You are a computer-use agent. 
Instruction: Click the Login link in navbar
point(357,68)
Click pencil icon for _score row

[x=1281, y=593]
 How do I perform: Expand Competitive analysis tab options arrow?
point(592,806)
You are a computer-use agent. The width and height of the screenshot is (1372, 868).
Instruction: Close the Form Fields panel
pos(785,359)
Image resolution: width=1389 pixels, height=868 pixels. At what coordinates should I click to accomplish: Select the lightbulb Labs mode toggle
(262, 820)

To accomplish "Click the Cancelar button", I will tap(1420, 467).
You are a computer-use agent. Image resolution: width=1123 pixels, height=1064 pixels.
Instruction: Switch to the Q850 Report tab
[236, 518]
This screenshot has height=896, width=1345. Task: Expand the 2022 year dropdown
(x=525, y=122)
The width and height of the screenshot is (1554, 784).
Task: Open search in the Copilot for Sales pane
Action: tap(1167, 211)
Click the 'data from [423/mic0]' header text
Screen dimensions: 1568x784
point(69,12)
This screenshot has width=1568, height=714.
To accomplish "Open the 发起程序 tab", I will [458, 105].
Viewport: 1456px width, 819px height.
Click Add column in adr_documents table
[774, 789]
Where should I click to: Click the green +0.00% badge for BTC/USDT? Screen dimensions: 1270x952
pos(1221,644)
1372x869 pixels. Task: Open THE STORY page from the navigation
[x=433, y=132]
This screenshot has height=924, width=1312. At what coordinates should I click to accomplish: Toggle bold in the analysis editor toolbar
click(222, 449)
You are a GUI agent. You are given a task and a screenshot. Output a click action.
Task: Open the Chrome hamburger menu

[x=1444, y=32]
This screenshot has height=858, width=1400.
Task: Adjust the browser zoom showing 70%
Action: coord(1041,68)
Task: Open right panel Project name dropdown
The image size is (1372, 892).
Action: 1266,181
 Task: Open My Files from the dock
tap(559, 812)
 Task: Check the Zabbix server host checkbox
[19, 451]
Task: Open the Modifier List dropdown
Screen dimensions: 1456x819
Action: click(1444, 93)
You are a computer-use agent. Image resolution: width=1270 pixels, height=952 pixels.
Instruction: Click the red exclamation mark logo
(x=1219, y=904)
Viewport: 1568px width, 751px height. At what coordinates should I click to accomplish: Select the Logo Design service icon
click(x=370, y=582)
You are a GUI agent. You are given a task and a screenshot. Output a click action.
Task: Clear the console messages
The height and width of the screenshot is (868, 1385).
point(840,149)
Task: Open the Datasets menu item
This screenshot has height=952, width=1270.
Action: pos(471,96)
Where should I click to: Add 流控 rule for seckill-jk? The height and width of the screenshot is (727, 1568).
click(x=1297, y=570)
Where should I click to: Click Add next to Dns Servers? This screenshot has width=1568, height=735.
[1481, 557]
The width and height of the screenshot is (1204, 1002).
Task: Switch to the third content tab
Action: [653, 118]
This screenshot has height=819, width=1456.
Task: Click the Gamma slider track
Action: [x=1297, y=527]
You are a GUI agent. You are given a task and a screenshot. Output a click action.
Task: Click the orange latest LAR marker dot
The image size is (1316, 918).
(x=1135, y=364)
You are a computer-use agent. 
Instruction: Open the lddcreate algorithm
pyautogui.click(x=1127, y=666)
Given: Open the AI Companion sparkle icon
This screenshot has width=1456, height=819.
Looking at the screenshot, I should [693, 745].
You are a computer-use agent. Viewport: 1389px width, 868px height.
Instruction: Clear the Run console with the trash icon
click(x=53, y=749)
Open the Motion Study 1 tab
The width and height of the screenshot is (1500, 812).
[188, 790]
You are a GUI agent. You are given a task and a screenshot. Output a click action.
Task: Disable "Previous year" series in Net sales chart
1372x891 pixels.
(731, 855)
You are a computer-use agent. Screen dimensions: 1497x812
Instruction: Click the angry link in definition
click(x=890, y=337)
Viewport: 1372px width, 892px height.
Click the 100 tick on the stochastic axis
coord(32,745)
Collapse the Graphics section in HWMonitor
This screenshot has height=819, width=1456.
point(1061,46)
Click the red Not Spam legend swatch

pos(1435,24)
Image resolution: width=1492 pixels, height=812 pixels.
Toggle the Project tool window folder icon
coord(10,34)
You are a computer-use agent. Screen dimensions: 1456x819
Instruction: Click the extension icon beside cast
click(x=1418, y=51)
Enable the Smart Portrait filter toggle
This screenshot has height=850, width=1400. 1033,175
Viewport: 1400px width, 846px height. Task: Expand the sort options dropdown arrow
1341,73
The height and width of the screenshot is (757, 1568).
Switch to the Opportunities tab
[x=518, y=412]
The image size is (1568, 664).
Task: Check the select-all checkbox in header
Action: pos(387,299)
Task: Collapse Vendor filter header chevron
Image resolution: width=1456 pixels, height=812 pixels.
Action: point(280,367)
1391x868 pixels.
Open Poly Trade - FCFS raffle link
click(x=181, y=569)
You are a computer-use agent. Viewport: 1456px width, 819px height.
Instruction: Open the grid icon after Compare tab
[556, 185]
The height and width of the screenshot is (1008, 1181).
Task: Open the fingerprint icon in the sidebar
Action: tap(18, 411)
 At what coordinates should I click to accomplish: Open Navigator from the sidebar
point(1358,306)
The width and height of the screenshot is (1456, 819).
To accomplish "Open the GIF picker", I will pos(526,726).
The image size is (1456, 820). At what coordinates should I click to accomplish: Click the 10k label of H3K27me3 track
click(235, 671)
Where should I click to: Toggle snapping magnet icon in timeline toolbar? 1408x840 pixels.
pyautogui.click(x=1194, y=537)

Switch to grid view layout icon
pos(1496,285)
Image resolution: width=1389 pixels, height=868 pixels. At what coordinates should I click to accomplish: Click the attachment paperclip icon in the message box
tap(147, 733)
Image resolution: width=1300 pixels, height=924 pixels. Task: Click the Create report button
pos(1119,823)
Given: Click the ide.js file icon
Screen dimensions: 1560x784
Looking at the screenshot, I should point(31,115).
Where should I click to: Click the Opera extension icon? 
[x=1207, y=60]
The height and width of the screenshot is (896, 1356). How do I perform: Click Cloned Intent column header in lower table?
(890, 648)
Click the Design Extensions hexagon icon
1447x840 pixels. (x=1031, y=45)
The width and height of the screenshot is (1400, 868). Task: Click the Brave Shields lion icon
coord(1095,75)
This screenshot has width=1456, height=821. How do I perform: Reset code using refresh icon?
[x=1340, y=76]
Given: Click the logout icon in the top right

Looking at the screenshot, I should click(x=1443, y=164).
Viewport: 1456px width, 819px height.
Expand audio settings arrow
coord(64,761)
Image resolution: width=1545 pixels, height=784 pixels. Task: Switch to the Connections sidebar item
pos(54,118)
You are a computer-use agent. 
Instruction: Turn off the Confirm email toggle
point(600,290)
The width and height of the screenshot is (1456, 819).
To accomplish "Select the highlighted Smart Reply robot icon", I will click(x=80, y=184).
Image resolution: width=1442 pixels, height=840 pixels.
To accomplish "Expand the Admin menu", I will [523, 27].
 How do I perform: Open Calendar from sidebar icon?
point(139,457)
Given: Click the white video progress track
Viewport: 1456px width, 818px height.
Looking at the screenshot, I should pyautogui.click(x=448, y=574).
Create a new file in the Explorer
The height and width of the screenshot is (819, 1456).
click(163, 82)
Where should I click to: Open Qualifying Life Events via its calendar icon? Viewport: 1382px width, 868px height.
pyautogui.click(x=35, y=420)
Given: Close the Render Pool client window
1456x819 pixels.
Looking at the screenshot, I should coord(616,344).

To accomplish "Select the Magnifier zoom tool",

● **Activity**:
Pull out each line of the listing that holds the string "will".

● **Exercise output**:
To accomplish "Click the Cancelar button", I will tap(1420, 467).
To accomplish "Open the 发起程序 tab", I will [458, 105].
To accomplish "Open the GIF picker", I will pos(526,726).
To accomplish "Select the highlighted Smart Reply robot icon", I will click(x=80, y=184).
To accomplish "Expand the Admin menu", I will [523, 27].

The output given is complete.